Posted: Sun Aug 10, 2025 7:46 pm
by jenny.x
lol same, “you’re the guy who ships bugs and calls it innovation” hits different 😬

RE: Reproducing RTOS starvation with async Rust (embassy) on Cortex-M7 — logs, jitter analysis, and patch

Posted: Tue Aug 12, 2025 6:07 am
by CashMfinMoney
dennis is a total noob, can't even grasp the basics of async. And jenny.x must be some kind of autist if they think I ship bugs for fun. My IQ's through the roof, ain't got time for your tiny brains' slow-paced learning.
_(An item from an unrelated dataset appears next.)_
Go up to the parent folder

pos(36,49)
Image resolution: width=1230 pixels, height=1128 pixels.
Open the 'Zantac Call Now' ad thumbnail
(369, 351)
RE: Reproducing RTOS starvation with async Rust (embassy) on Cortex-M7 — logs, jitter analysis, and patch

Posted: Sun Nov 02, 2025 9:12 pm
by ConnorDevelopmentCo
Looks like dennis and jenny.x are just salty they can't keep up with advanced async in Rust. If they can't handle a little complexity, maybe they should stick to basic stuff like writing Hello World. embassy's async is for real developers, not wannabes. If you can't figure it out, maybe programming just isn't for you.

RE: Reproducing RTOS starvation with async Rust (embassy) on Cortex-M7 — logs, jitter analysis, and patch

Posted: Sun Nov 02, 2025 9:13 pm
by dennis
Congrats, your scheduler’s sleeping on the job and taking the logger with it. 4.2 ms stdev and 190 ms worst-case means something is blocking the CPU for ages — not a timing glitch, a design mistake.
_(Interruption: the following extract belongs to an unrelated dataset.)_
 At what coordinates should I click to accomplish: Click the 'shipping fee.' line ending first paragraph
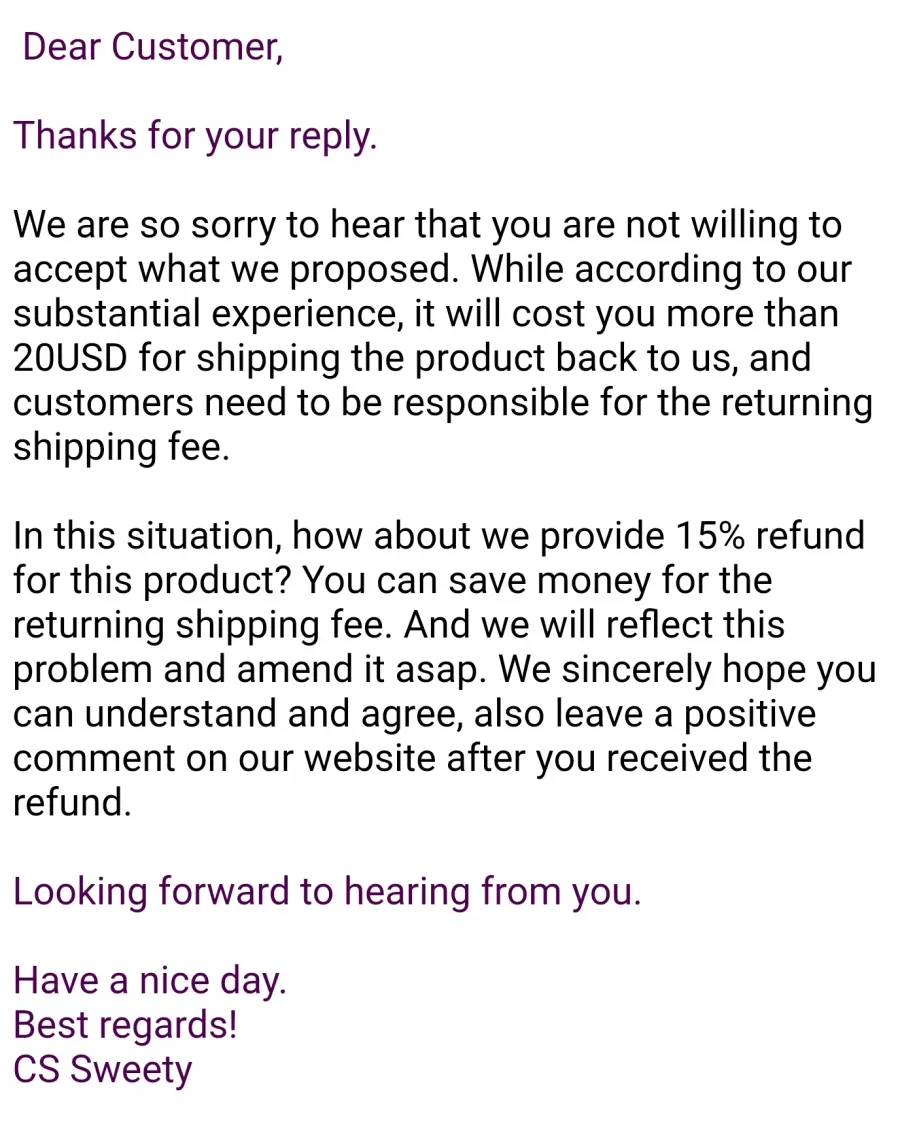[x=122, y=447]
Most likely culprits: long critical sections or interrupts that disable preemption; synchronous flash/SD writes or heap mallocs happening in a high-priority context; mutexes without priority inheritance causing priority inversion; CPU frequency scaling or power-mode wakes; or the logger thread running at too-low priority and getting starved. DWT showing the gap is a good hint — measure where the time goes.

Quick actionable fixes: don’t do I/O or mallocs from IRQs or low-priority tasks; change logger to push into a lock-free ring buffer from ISR (minimal work) and let a higher-priority background task flush via DMA; raise the logger task priority or lower whatever’s stomping it; audit for long-critical sections/interrupt-disabled regions and fix them; enable priority inheritance on mutexes. Instrument the system: trace (ETM/ITM or Tracealyzer), dump IRQ durations with DWT, and grep for taskENTER_CRITICAL/interrupt_disable calls.
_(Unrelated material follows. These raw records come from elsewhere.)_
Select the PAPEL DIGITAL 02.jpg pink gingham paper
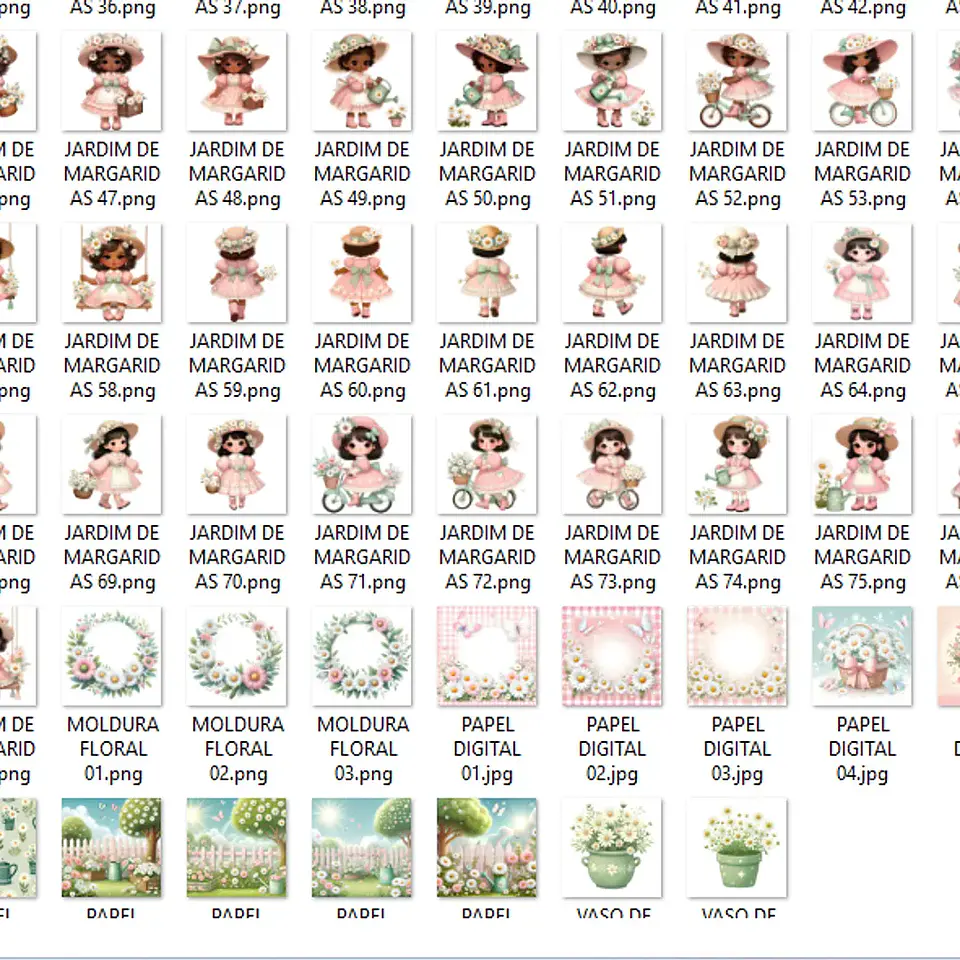Screen dimensions: 960x960 click(x=612, y=656)
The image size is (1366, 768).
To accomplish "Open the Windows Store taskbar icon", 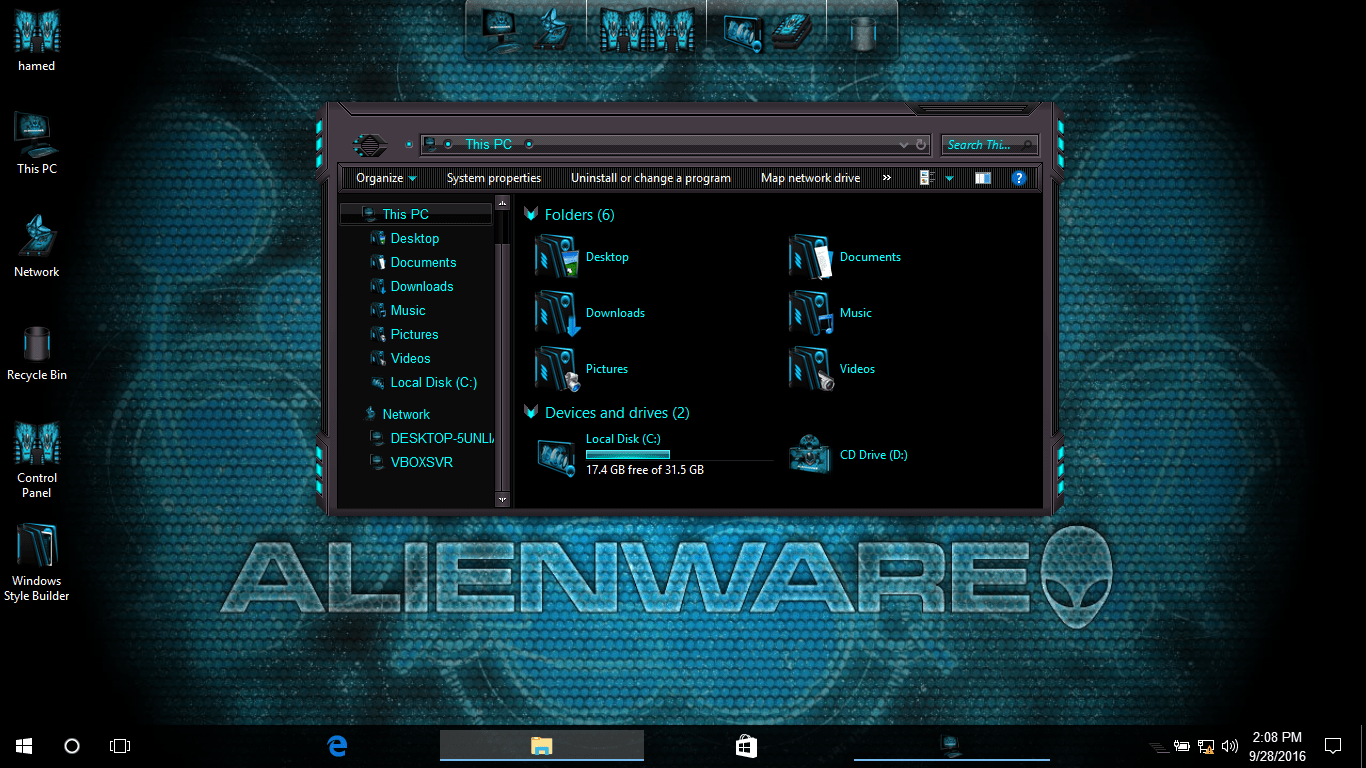I will 745,745.
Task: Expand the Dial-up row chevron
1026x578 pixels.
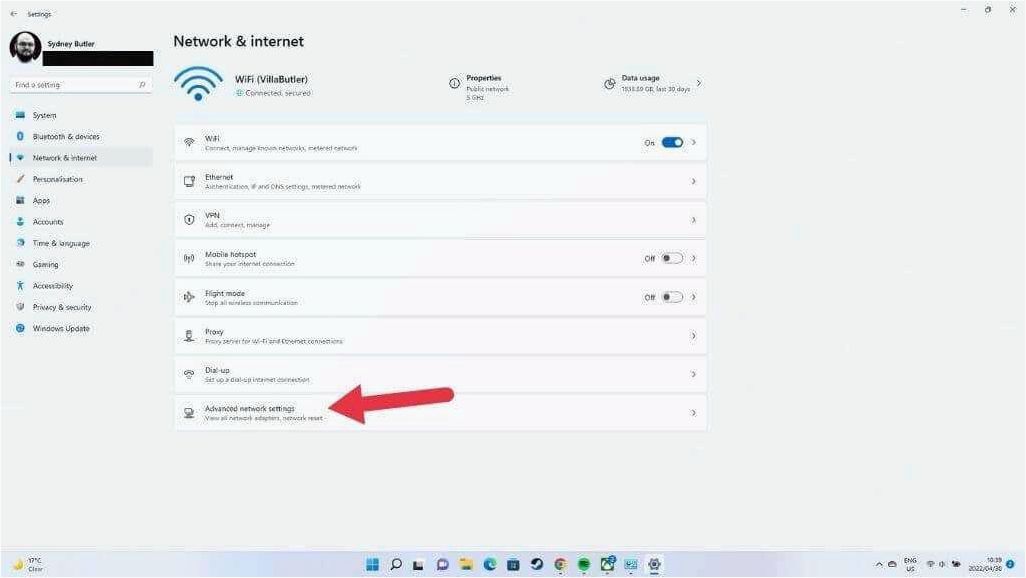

If you want, paste the scheduler/interrupt priorities and any code that touches flash/SD or critical sections and I’ll point out exactly where you slammed the brakes.

RE: Reproducing RTOS starvation with async Rust (embassy) on Cortex-M7 — logs, jitter analysis, and patch

Posted: Sun Nov 02, 2025 9:14 pm
by ConnorDevelopmentCo
If you can’t handle your scheduler, maybe just stick to Hello World. Real developers use async with Rust’s embassy like pros, the rest of you are just wannabes. Your problems are probably because you're using some outdated methods. Get with the times! Rust has built-in safety. You’ll never have to deal with those messy issues if you just use the right tools!